EXTRACTED DATA:
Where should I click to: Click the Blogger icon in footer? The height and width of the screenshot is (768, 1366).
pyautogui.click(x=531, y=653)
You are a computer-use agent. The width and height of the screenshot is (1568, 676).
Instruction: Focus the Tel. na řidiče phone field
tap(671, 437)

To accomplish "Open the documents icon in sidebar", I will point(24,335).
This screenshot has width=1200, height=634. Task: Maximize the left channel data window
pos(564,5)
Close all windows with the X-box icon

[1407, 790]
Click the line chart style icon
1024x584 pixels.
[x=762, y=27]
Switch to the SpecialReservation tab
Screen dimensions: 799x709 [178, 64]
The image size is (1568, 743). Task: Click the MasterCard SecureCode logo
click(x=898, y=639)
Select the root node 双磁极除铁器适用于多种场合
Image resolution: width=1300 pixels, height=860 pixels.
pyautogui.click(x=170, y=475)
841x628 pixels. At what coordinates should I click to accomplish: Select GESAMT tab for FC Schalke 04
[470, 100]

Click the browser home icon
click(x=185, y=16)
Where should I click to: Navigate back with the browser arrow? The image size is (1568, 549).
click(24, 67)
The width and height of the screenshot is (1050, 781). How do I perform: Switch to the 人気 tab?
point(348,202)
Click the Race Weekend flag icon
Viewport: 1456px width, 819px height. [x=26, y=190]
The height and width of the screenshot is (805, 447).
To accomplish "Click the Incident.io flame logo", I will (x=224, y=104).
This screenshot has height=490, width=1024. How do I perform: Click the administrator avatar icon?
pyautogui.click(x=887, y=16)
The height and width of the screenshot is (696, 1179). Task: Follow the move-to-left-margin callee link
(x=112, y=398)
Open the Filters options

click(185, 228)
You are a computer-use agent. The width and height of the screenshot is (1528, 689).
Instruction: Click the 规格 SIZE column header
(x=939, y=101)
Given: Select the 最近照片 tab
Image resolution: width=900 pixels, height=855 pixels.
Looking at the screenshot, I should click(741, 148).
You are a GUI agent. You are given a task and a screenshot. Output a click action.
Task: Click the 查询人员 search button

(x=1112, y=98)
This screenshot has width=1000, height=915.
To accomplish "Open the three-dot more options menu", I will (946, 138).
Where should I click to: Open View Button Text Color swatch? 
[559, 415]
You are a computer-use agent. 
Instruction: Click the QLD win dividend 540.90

EXERCISE GOAL:
Rewrite everything in the listing above, from the line containing "I will point(24,335)." down to the line containing "point(348,202)", switching "Maximize" to "Minimize" and keeping everything else the same.

SOLUTION:
To accomplish "Open the documents icon in sidebar", I will point(24,335).
This screenshot has width=1200, height=634. Task: Minimize the left channel data window
pos(564,5)
Close all windows with the X-box icon

[1407, 790]
Click the line chart style icon
1024x584 pixels.
[x=762, y=27]
Switch to the SpecialReservation tab
Screen dimensions: 799x709 [178, 64]
The image size is (1568, 743). Task: Click the MasterCard SecureCode logo
click(x=898, y=639)
Select the root node 双磁极除铁器适用于多种场合
Image resolution: width=1300 pixels, height=860 pixels.
pyautogui.click(x=170, y=475)
841x628 pixels. At what coordinates should I click to accomplish: Select GESAMT tab for FC Schalke 04
[470, 100]

Click the browser home icon
click(x=185, y=16)
Where should I click to: Navigate back with the browser arrow? The image size is (1568, 549).
click(24, 67)
The width and height of the screenshot is (1050, 781). How do I perform: Switch to the 人気 tab?
point(348,202)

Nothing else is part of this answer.